Risk-Adjusted Performance

0 of 100

 
Weak
 
Strong
Very Weak
Over the last 90 days Near Intelligence has generated negative risk-adjusted returns adding no value to investors with long positions. Even with relatively invariable forward indicators, Near Intelligence is not utilizing all of its potentials. The newest stock price agitation, may contribute to short-term losses for the retail investors.

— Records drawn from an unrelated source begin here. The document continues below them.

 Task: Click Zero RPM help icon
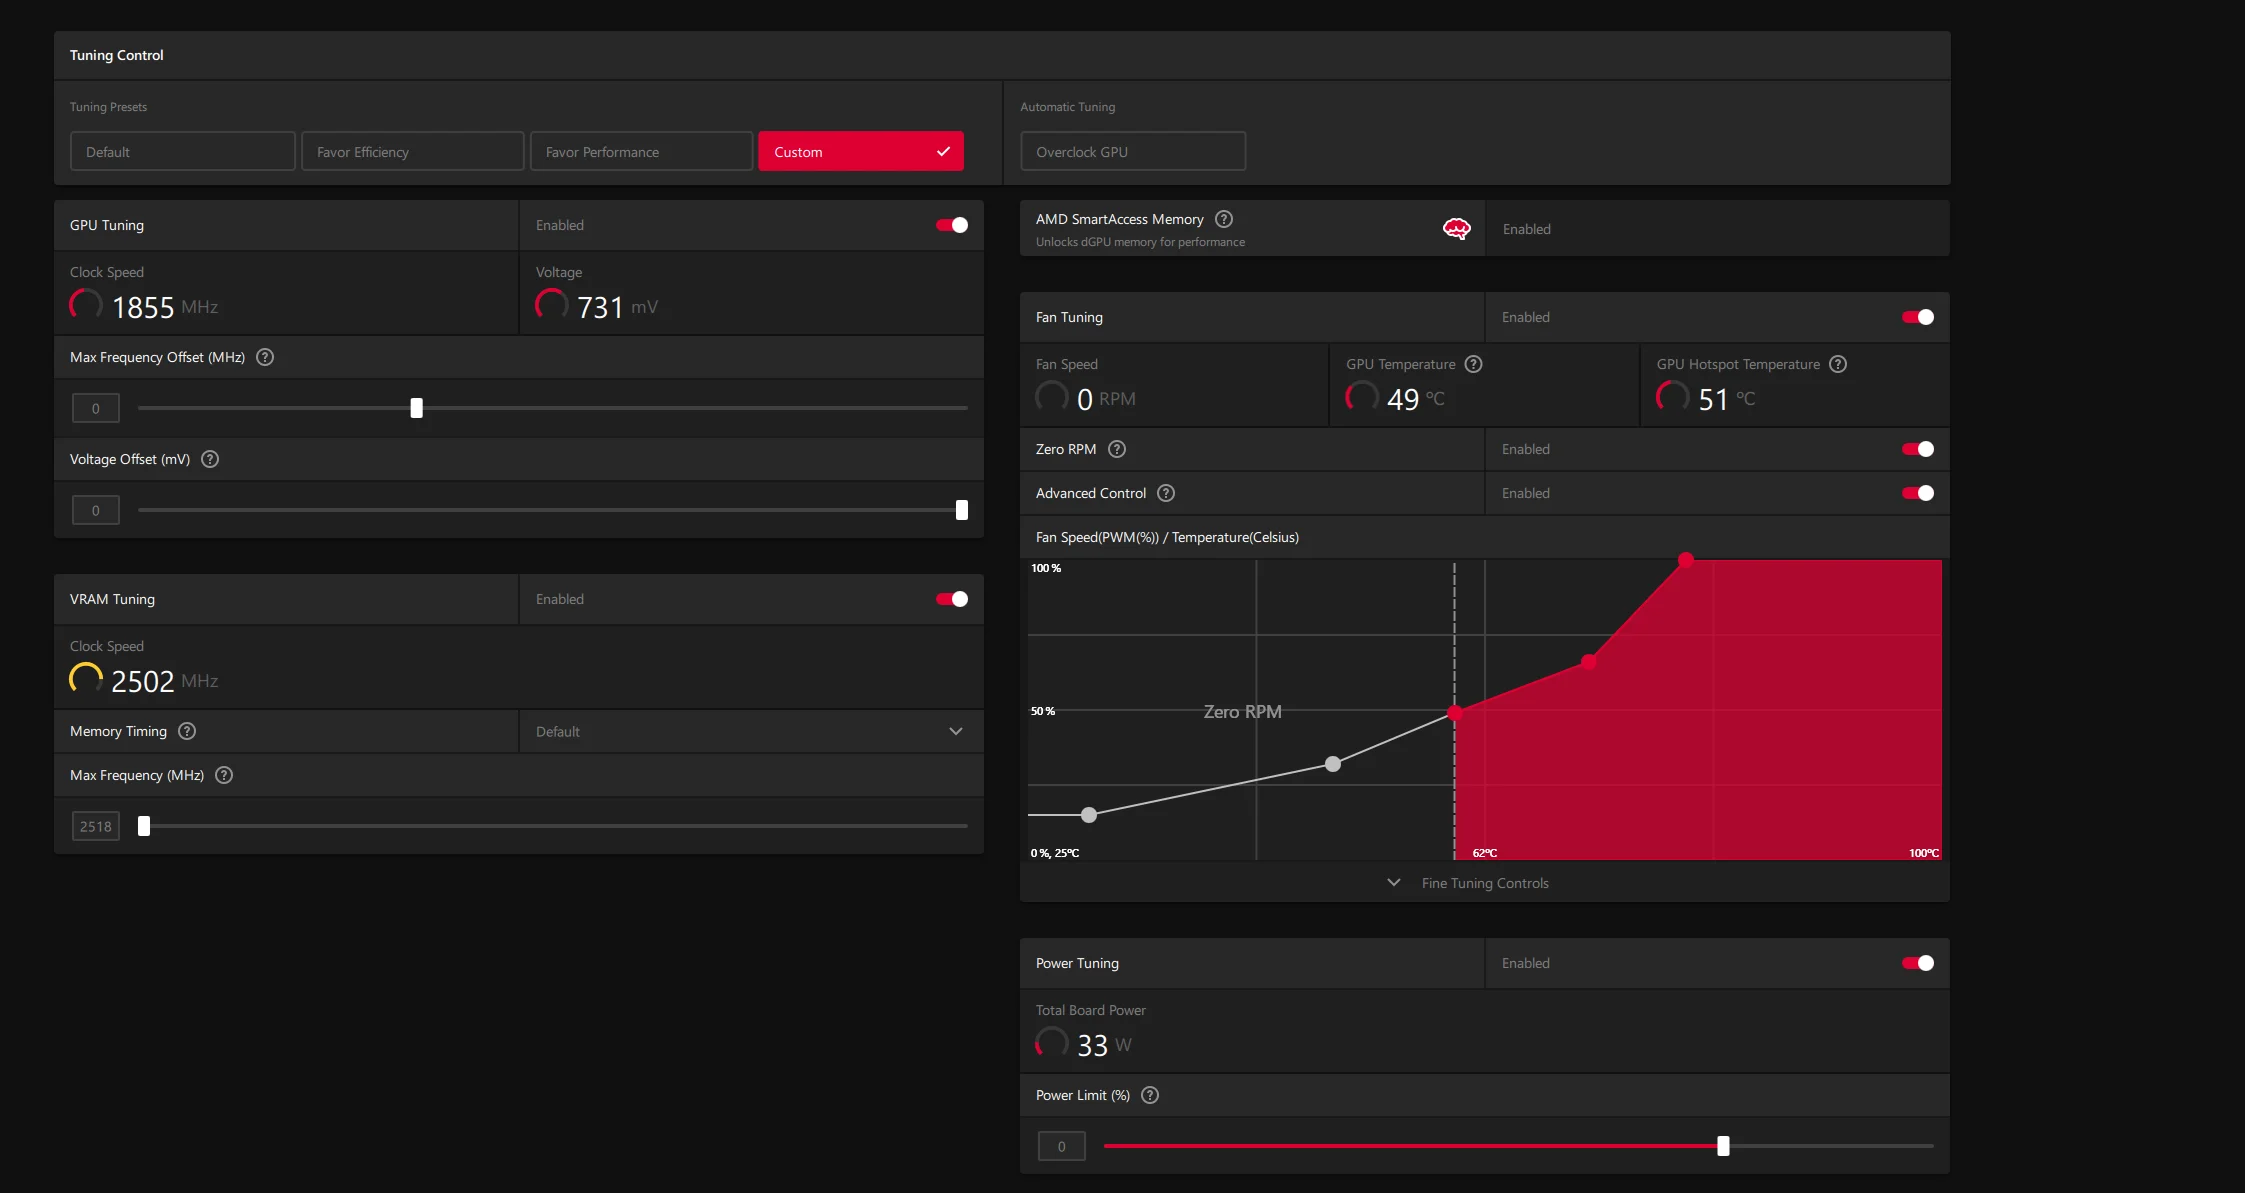(1117, 449)
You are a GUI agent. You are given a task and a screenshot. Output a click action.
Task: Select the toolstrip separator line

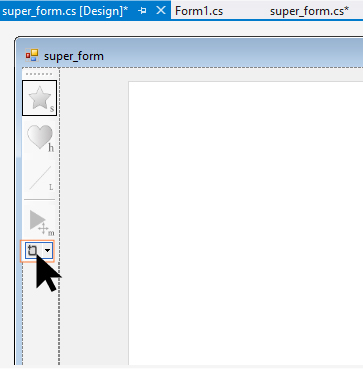point(39,200)
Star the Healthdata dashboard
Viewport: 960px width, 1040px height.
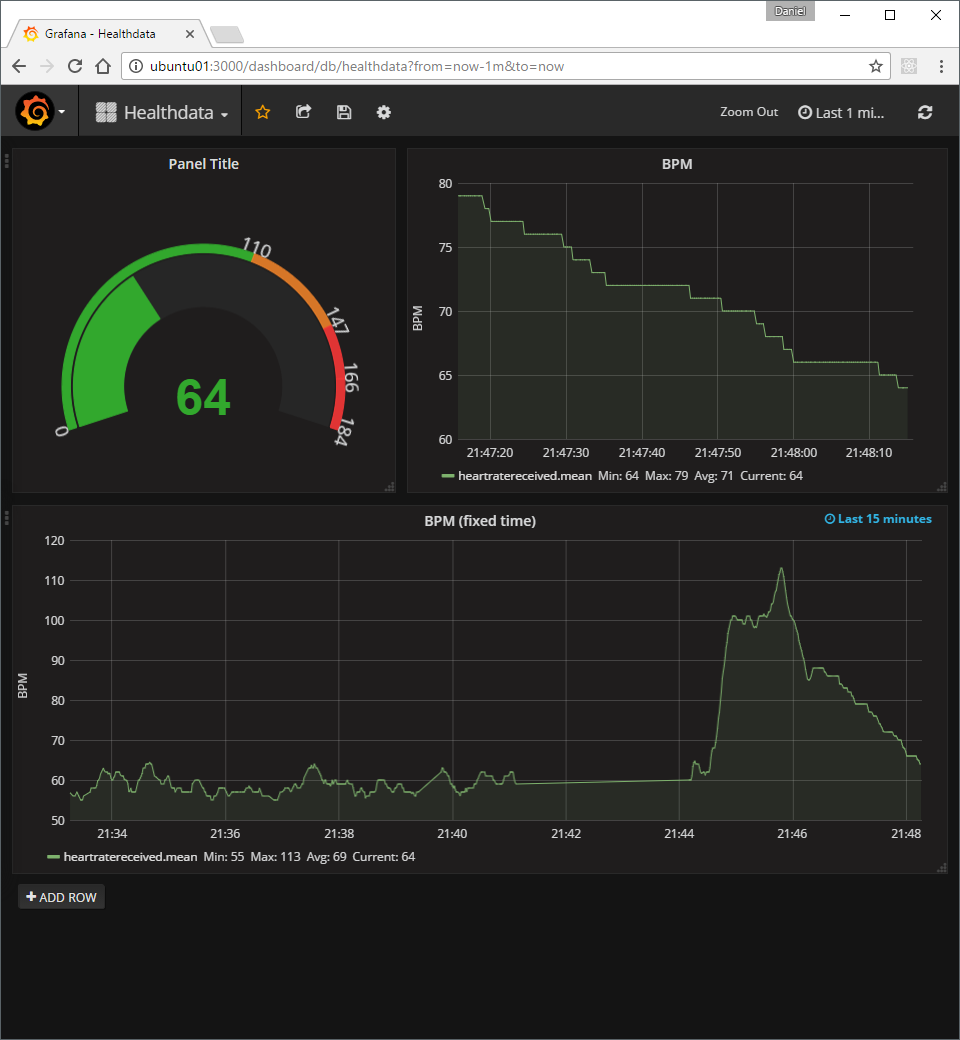click(263, 112)
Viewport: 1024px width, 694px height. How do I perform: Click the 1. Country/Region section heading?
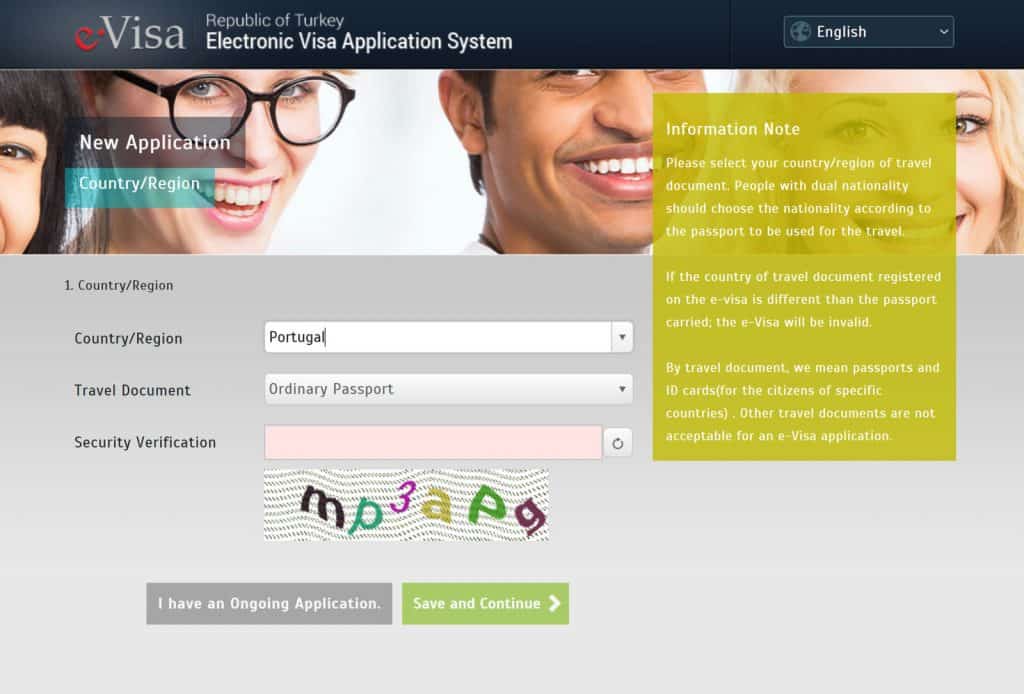click(x=119, y=286)
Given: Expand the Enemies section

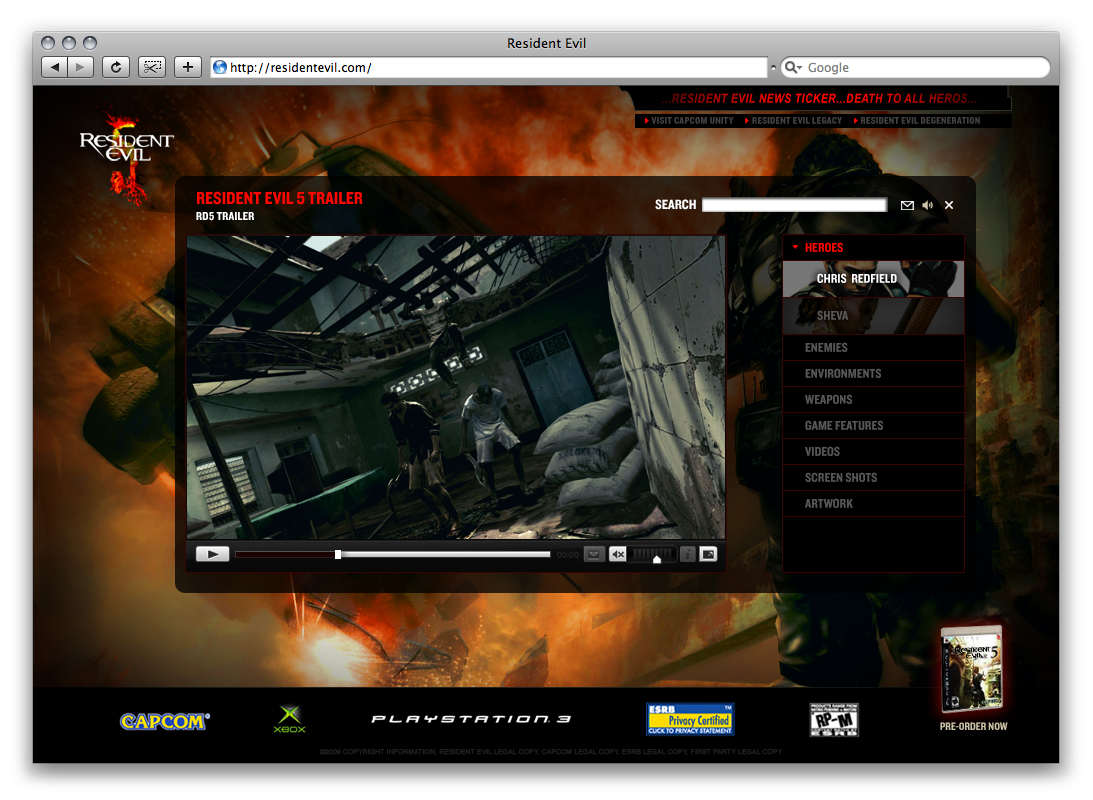Looking at the screenshot, I should [x=826, y=347].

Intel and Near Intelligence Volatility Contrast

   Predicted Return Density   
       Returns  

Pair Trading with Intel and Near Intelligence

The main advantage of trading using opposite Intel and Near Intelligence positions is that it hedges away some unsystematic risk. Because of two separate transactions, even if Intel position performs unexpectedly, Near Intelligence can make up some of the losses. Pair trading also minimizes risk from directional movements in the market. For example, if an entire industry or sector drops because of unexpected headlines, the short position in Near Intelligence will offset losses from the drop in Near Intelligence's long position.
The idea behind Intel and Near Intelligence pairs trading is to make the combined position market-neutral, meaning the overall market's direction will not affect its win or loss (or potential downside or upside). This can be achieved by designing a pairs trade with two highly correlated stocks or equities that operate in a similar space or sector, making it possible to obtain profits through simple and relatively low-risk investment.
Check out your portfolio center.
Note that this page's information should be used as a complementary analysis to find the right mix of equity instruments to add to your existing portfolios or create a brand new portfolio. You can also try the Theme Ratings module to determine theme ratings based on digital equity recommendations. Macroaxis theme ratings are based on combination of fundamental analysis and risk-adjusted market performance.